The instructions included are in English, Chinese, Spanish, German and French. Despite the rather thick booklet there are simply two pages of use that provide information on the additional functions of the keyboard which I will cover within my review.

There are no software or drivers included in the box, however, such is not required. The manual indicates the keyboard is compatible with Windows 8, 7, Vista and XP, the product listing states the keyboard is also compatible with Windows 10 but neither the manual or product listing mention anything about Mac or Linux systems. (According to the manufacturer the keyboard is Mac compatible, however the programmable lighting function does not work with Mac systems).

Having personally tested on Windows 7 Pro 32-Bit and 8.1 systems the keyboard is plug and play, with the OS installing any necessary software as soon as it is plugged in and is usable within seconds of being plugged into either system with all features working without the need for additional software.



Measurements taken at their greatest point using a digital calliper accurate to within 0.1%.

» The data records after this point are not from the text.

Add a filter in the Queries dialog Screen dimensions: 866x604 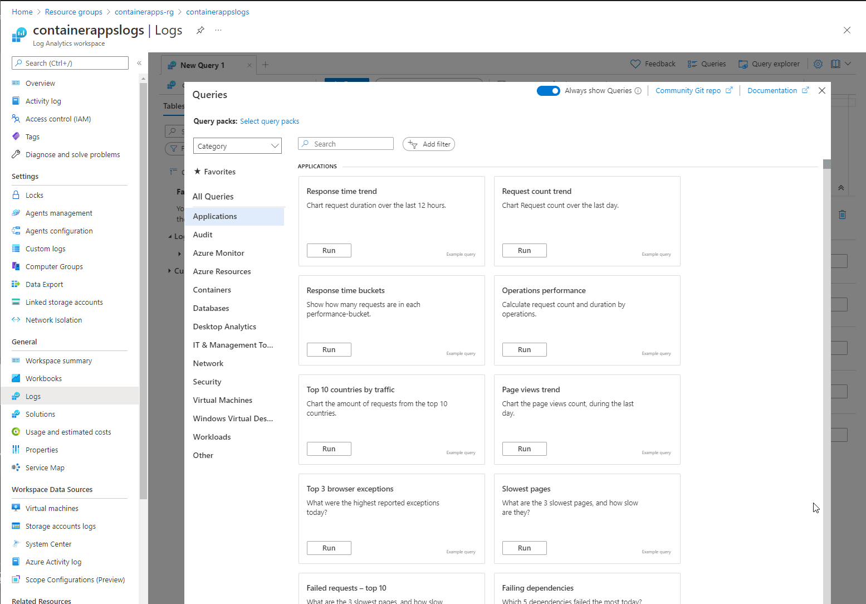(x=428, y=144)
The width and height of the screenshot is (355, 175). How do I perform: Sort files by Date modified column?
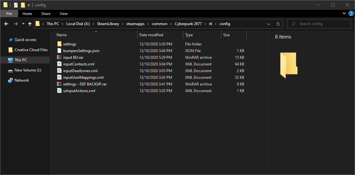[151, 35]
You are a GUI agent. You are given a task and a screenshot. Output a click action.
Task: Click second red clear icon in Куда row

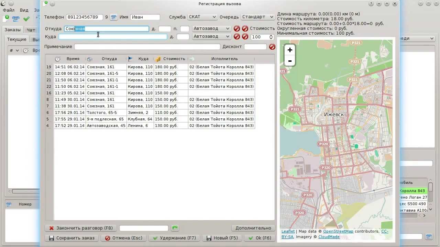coord(245,36)
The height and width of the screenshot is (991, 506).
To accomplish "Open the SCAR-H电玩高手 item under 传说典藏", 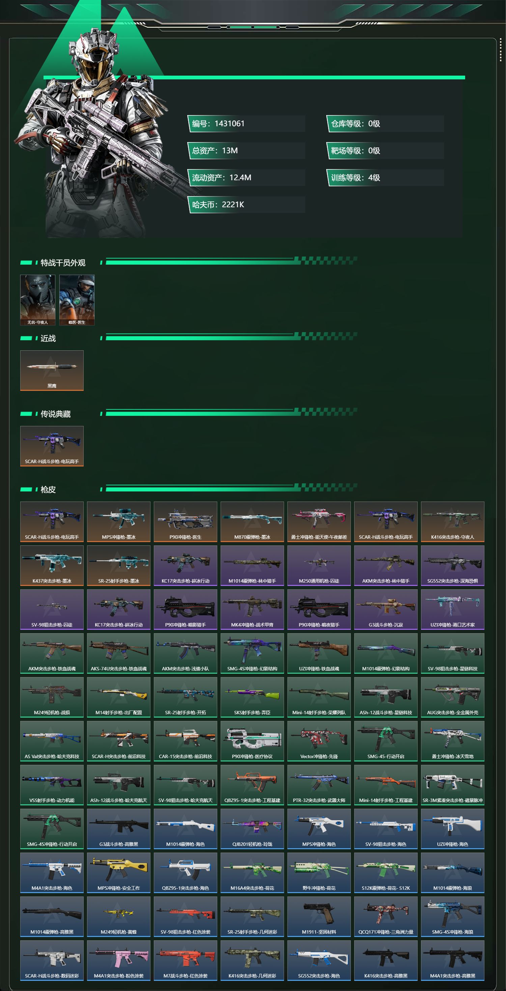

The keyboard measures 35.4cm x 12.4cm x 2.6cm. The depth measurement is taken from the rear edge with the feet retracted and does not include the key caps. Including the key caps the measurement is 3.6cm and extending the retractable feet on the underside adds 1.1cm to the overall depth (of the back). The front edge measures 2.1cm deep excluding the key caps or 3cm deep including the key caps.

The keys on the keyboard are marginally but noticeably smaller than budget business class membrane keyboards offered by Microsoft and Logitech some key measurements are as follows

(Measurements taken of top surface of keys)
Space bar = 112.68mm x 14.08mm
Arrow & Letter Keys = 12.5mm x 14.7mm
Enter Key = 36.9mm x 14.7mm
Shift Keys = 46.1mm x 14.7mm
Backspace Key = 31.4mm x 14.7mm
The spacing between keys is 6mm

The keyboard weighs 858g (this reading unavoidably includes a small section of the cable).



The switches on the Redragon KUMARA K552 RGB are OUTEMU Cherry MX blue clones. Specific information about these types of switches is not exactly easy to find compared to other MX clones. One particular review I managed to find did imply that the resistance of the switches did somewhat vary implying an inconsistency in the quality of the switches. (The resistance varies between 55g and 60g for the actuation point).


The switches and key caps, however are most defiantly MX compatible with the key caps from both my Corsair K70 and MAX Blackbird fitting the KUMARA K552. The key caps of the KUMARA K552 are “double-shot injection moulded keycaps” double shot moulding describes the process of moulding plastic around a preformed metal or plastic insert. This makes the key cap far more durable, but the greatest benefit is that the character markings on the cap is entirely flush with the key surface and is undetectable to the touch.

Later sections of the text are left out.